Sansan harus bersabar menunggu sampai rumah. Sansan jadi penasaran. Ada hubungan apa neneknya dengan wanita itu?
***
Setelah sampai rumah. Sansan langsung menuntut cerita Nuni, karena ia sudah terlanjur dibuat penasaran.
"Ayolah, Nek, cerita!" bujuk Sansan.
"Iya, Nak. Sabar, ini Nenek mau cerita."
"Ya udah. Ayo, Nek."
"Wanti adalah anak sahabat Nenek. Nama sahabat Nenek adalah Mina. Nenek sudah bersahabat sejak kecil sama Mina, tapi ... sejak Mina menikah, kita sudah jarang bertemu. Nenek pun sudah menikah dengan kakek kamu. Satu tahun setelah Mina menikah, dia datang ke rumah Nenek. Dia bilang jika suaminya selingkuh dan tidak bertanggung jawab. Lalu, karena Nenek tidak tega, apalagi melihat Mina sudah mempunyai bayi. Nenek membiarkan mereka tinggal di sini sama-sama. Nah, anak Mina adalah Wanti, seumuran sama Rita, mama kamu, Nak."
Sansan langsung memutar bola matanya malas mendengar nama mamanya itu disebut.
"Dua tahun mereka tinggal di sini. Sampai akhirnya, Mina kecelakaan dan dia meninggal di tempat. Saat itu, Wanti tidak pergi bersama Mina, karena Wanti asyik bermain dengan Rita. Setelah itu, Neneklah yang membesarkan Wanti seperti anak sendiri dan menyekolahkan dia. Sampai akhirnya saat Wanti ingin masuk SMA, dia dijemput oleh ayahnya untuk tinggal bersamanya. Ayahnya menyrsali perbuatannya yang sudah menelantarkan istri dan anaknya. Setelah itu, Wanti dibawa ke Makasar dan Nenek tidak pernah lagi bertemu dengannya."
"Begitulah ceritanya, Nak. Nenek baru tahu, jika ia sudah kembali tinggal di sini lagi. Nenek senang bisa bertemu lagi dengannya."
Sansan hanya mengangguk-anggukan kepalanya. Setidaknya cerita Nuni sudah mengobati rasa penasarannya.
"Oh, seperti itu ceritanya. Hm, tapi Tante Wanti itu baik nggak, Nek?"
"Baik, Nak."
"Nggak kayak Mama, kan?" tanya Sansan.
"Ngg--nggak, Nak." Nuni mengusap bahu cucunya itu. Ia menatap sendu ke arah Sansan.

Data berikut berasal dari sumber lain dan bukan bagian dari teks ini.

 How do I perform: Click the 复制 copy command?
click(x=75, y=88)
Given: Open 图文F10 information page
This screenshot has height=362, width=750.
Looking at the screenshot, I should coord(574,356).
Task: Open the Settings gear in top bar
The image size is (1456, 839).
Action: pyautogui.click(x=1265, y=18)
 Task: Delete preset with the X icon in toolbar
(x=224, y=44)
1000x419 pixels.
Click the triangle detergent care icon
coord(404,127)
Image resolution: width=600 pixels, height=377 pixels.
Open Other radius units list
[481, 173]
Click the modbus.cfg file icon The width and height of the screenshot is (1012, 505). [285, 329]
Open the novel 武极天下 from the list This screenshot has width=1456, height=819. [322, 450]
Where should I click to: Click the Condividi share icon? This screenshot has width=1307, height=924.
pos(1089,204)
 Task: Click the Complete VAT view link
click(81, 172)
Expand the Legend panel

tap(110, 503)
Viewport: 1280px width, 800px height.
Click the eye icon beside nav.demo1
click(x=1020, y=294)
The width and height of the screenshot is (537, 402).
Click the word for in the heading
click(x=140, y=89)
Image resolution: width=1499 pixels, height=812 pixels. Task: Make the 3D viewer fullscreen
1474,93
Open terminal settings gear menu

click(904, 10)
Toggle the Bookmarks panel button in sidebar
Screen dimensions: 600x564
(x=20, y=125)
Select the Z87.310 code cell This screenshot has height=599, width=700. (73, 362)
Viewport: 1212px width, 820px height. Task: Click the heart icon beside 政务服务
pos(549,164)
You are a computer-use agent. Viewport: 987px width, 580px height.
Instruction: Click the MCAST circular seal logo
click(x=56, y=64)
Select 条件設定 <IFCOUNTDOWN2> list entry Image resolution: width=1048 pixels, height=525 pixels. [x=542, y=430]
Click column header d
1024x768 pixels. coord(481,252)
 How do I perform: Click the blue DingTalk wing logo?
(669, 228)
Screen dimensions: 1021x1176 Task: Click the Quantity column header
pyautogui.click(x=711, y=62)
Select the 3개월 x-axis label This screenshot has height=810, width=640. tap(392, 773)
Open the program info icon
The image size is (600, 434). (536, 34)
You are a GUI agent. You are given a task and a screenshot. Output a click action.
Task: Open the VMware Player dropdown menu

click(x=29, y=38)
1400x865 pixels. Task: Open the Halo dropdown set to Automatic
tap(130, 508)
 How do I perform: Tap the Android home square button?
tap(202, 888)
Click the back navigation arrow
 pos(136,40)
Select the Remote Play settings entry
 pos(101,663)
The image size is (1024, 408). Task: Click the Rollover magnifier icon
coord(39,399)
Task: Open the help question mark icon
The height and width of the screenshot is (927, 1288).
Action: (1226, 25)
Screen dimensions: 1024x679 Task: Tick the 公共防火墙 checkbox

"Ya udah, deh. Aku mau ke kamar dulu ya, Nek."
Sansan beranjak dari situ. Nuni menatap punggung cucunya. Tidak tega melihat sang cucu tidak dibahagiakan oleh orang tuanya sendiri. Namun, Nuni berjanji akan selalu menemani Sansan.
***
Wanti menanti kepulangan anaknya dengan gembira. Hal itu membuat Zidan sedikit heran melihat perubahan sikap Mamanya yang tidak biasa.
"Kamu udah makan? Mau makan dulu?" tanya Wanti membukakan jas yang dipakai Zidan.
"Mama kenapa?"
"Ya udah, makan dulu sini. Mama siapin."
"Ma ...."
"Apa, Sayang? Sini, makan dulu sama Mama. Ada cumi-cumi kesukaan kamu," ucap Wanti mengambilkan nasi untuk Zidan.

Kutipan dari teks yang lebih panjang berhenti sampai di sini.